Chef e Ristoranti

Il gusto di Stefano Sforza a Villa Terzaghi

Lo scorso 19 luglio, durante “I weekend del Gusto” organizzati dall’Associazione Maestro Martino, a Villa Terzaghi, a Robecco sul Naviglio, in provincia di Milano, lo chef Stefano Sforza del ristorante Opera Ingegno e Creatività di Torino è stato protagonista di un entusiasmate showcooking in cui ha proposto uno dei piatti attualmente in carta al ristorante il suo Risotto, alici, finocchietto, bottarga.
Stefano Sforza, classe 1986, propone una cucina netta, ben delineata nei sapori, schietta e pulita, dove – come insegnava il maestro Marchesi – si toglie più che mettere, e di cui questo risotto rappresenta un esempio di studiata calibrazione.
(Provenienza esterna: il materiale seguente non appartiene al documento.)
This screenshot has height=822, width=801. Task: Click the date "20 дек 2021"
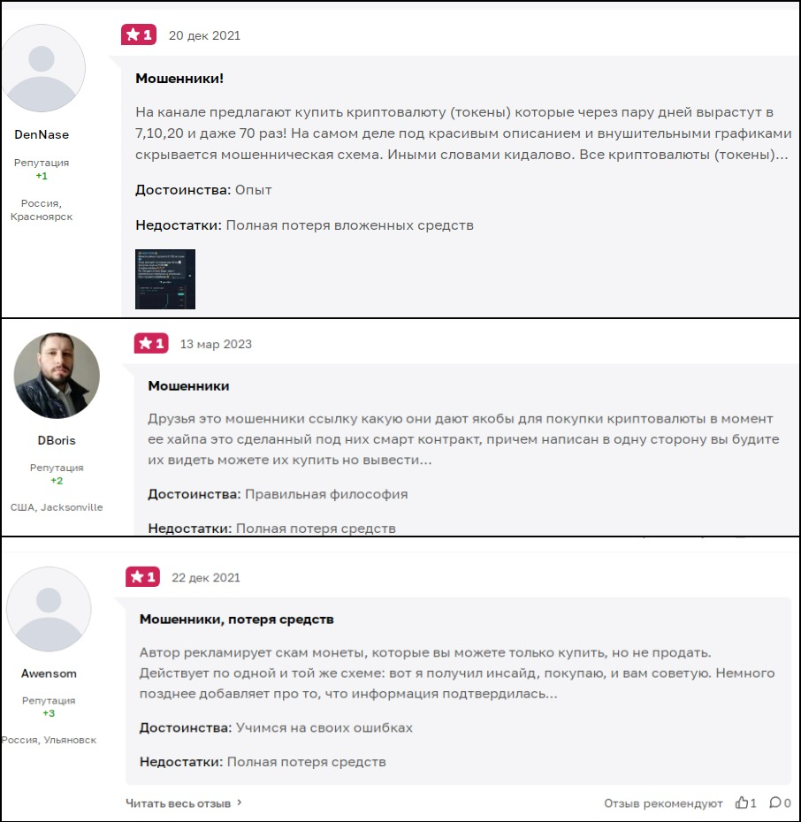point(204,35)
La kermesse, organizzata in 4 tappe – dal 10 luglio al 6 settembre – nella villa settecentesca con un’area verde di diecimila metri quadri all’interno del Parco del Ticino, è un format di socialità sicura che prende il via nello stesso luogo che da settembre ospiterà il ristorante didattico dell’associazione.
Nel viaggio enogastronomico firmato Carlo Cracco e organizzato in collaborazione con San Pellegrino Young Chef gli ospiti potranno assaggiare le pizze gourmet, una ricercata selezione di birre e bevande e assistere agli showcooking degli chef.
Uno di questi ultimi è stato proprio quello dell’executive chef del ristorante di alta cucina in zona Porta Susa a Torino che ha da poco compiuto un anno.
Il risotto proposto racchiude la filosofia che la brigata sta portando avanti da tempo su questo piatto della tradizione italiana. Sia il soffritto che il burro e il parmigiano utilizzati in fase di mantecazione sono stati eliminati per privilegiare il gusto degli ingredienti e la complessiva digeribilità del piatto. Come in altre ricette precedentemente in carta, la mantecazione viene effettuata con ingredienti alternativi, come la maionese di soia di questo risotto. Discorso a parte merita il condimento, una personale rivisitazione di quello con le sarde, accompagnamento tradizionale siciliano per la pasta lunga, qui usato per condire un primo piatto tipico settentrionale, ingentilito dalla presenza di maionese di soia e bottarga di muggine.

Ecco la ricetta:
RICETTA RISOTTO, ALICI, FINOCCHIETTO, BOTTARGA
Ingredienti per 4 persone
360 gr riso Carnaroli Riserva San Massimo
150 gr alici fresche
100 ml latte di soia
120 gr olio di semi di girasole
60 gr finocchietto fresco
1 finocchio
1 limone
120 gr bottarga di muggine
1,5 L acqua
10 gr colatura di alici

Procedimento
Lavare e pulire le alici fresche togliendo la testa e deliscandole. Lavare e tritare il finocchietto fresco e unirlo a 60 gr di olio di semi. Lavare il limone e grattugiarne la buccia per ottenere le zeste. Far marinare le alici per 40 minuti nell’olio con il finocchietto e le zeste di limone. Preparare la maionese di soia aggiungendo il latte in una caraffa e montando con il restante olio di semi con il minipimer o le fruste elettriche come in una classica maionese. Conservare in frigorifero. Far bollire l’acqua in un pentolino. Tagliare a brunoise il finocchio. Mettere una manciata di sale grosso in una padella. Aggiungere il riso e tostarlo fino a quando diventa caldo al tatto. Cuocere per 11 minuti aggiungendo acqua calda quando il risotto si asciuga, senza mai abbondare. Mantecare con la maionese di soia, il finocchio a brunoise e la colatura di alici. Far riposare con coperchio per 2 minuti. Riportare il riso sul fuoco, aggiungere un mestolino di acqua bollente e riportare a bollore, quindi spegnere nuovamente. Grattugiare la bottarga di muggine alla base del piatto con una microplane. Scolare le alici marinate dall’olio e adagiarle sopra alla bottarga, quindi aggiungere il riso e terminare con un goccio di olio di mantecazione.